On se reparle

« Ça, c’est une excellente question! J’aime ça quand on me challenge. Laisse-moi y réfléchir. »

Je n’avais pas posé la question par réel intérêt. J’avais surtout voulu avoir l’air smatte dans un petit bureau adjacent à une centrale téléphonique sans fenêtres, et aussi gagner du temps avant qu’on m’envoie au combat avec pour seules armures mon arrogance et un petit casque d’écoute.

Cet emploi s’annonçait comme le pire de ma carrière étudiante. La superviseure et son brushing étaient beaucoup trop motivés, et comme je n’excelle pas au téléphone, travailler pour une firme de sondages était loin d’être ma meilleure idée. Mais tant que les centipèdes ne payaient pas leur part du loyer, fallait que jeunesse et jobs qui brisent l’ego se passent.

J’ai joué le jeu pendant trois mois, le temps de lentement dégringoler vers l’angoisse inévitable quand on se fait envoyer chier 40 fois par jour par des inconnus mal inspirés. Comme dans « eille va chier », sans détours ni fantaisie. Quand l’anxiété me donnait envie de lancer mon oreillette à travers la salle en accrochant les collègues enthousiastes au passage, je composais pendant des heures un numéro où il n’y avait pas de service. À d’autres moments, je riais des questions avec ceux qui acceptaient d’y répondre; la neutralité dans un contexte absurde ne figure pas au top 10 de mes expertises. Je me souviens d’une grande compagnie qui voulait l’opinion du public au sujet d’un éventuel changement de nom : Pragma. Quelqu’un quelque part avait manqué d’alcool. La moitié des gens ignorait la définition du mot pragmatisme, et au très faible pourcentage qui éclatait de rire je voulais crier « Venez me chercher, je suis au coin de Drummond et Sherbrooke! » Pendant ce temps, à ma droite, ma voisine de cubicule répétait les mots « Impact Rechanche » à tous ses interlocuteurs, alors qu’on travaillait pour Impact Recherche. Je me sentais l’étoffe d’un prix Nobel, mais c’était somme toute un très mauvais feeling.

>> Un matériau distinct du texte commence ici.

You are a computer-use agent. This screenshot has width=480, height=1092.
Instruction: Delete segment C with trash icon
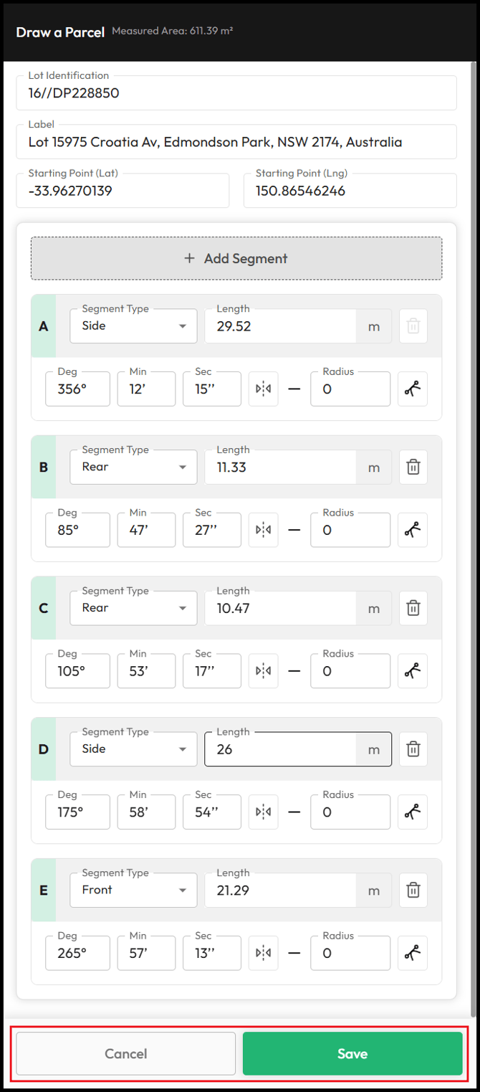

Un matin, alors qu’on sondait péniblement le public au sujet des élections à venir, je me suis rendue dans le bureau de la superviseure et j’ai prétexté un mal de ventre. La magie de la gastro. On m’a donné congé pour l’après-midi, et je ne suis jamais retournée. J’aurais pu juste me lever et partir, mais comme à 20 ans on nous dit qu’on bâtit notre CV et notre réputation – avec des jobs étudiants de fin de semaine qu’on efface ensuite de notre liste au fil des années –, l’option je sacre mon camp sans rien dire ne nous semble pas envisageable. Et pourtant! Seigneur, si j’avais su que c’était au contraire la meilleure époque pour juste lancer à un supérieur « Je t’invite maintenant à te curer le nez avec mon oreillette », je l’aurais fait combien de fois?

Bref. Le téléphone n’est pas tellement mon ami, avec ses silences à gérer sans regards ou sans mains à se mettre dans les poches pour signifier son malaise. Mais à l’époque où on avait encore tous une ligne à la maison, il y avait au moins le risque de tomber sur une personne autre que celle qu’on voulait rejoindre :

— Ouan?
— (Ah non, pas lui) Hé! C’est Danielle, ça va?
— Ouan.
— Ta blonde est-tu là?
— Ouan. Je te la passe?
— Ça serait fin.
— OK, on se reparle.

Je me suis souvent croisé les doigts pour ne pas subir la blonde ou le coloc de l’autre, mais je regrette tout de même ce temps où on prenait des nouvelles de ceux à qui on n’aurait autrement pas parlé. Autres décennies, autres liens, et certainement moins d’évitement. En périphérie des amis, il y a tout un cercle à qui on ne jase plus jamais. C’est un peu plate.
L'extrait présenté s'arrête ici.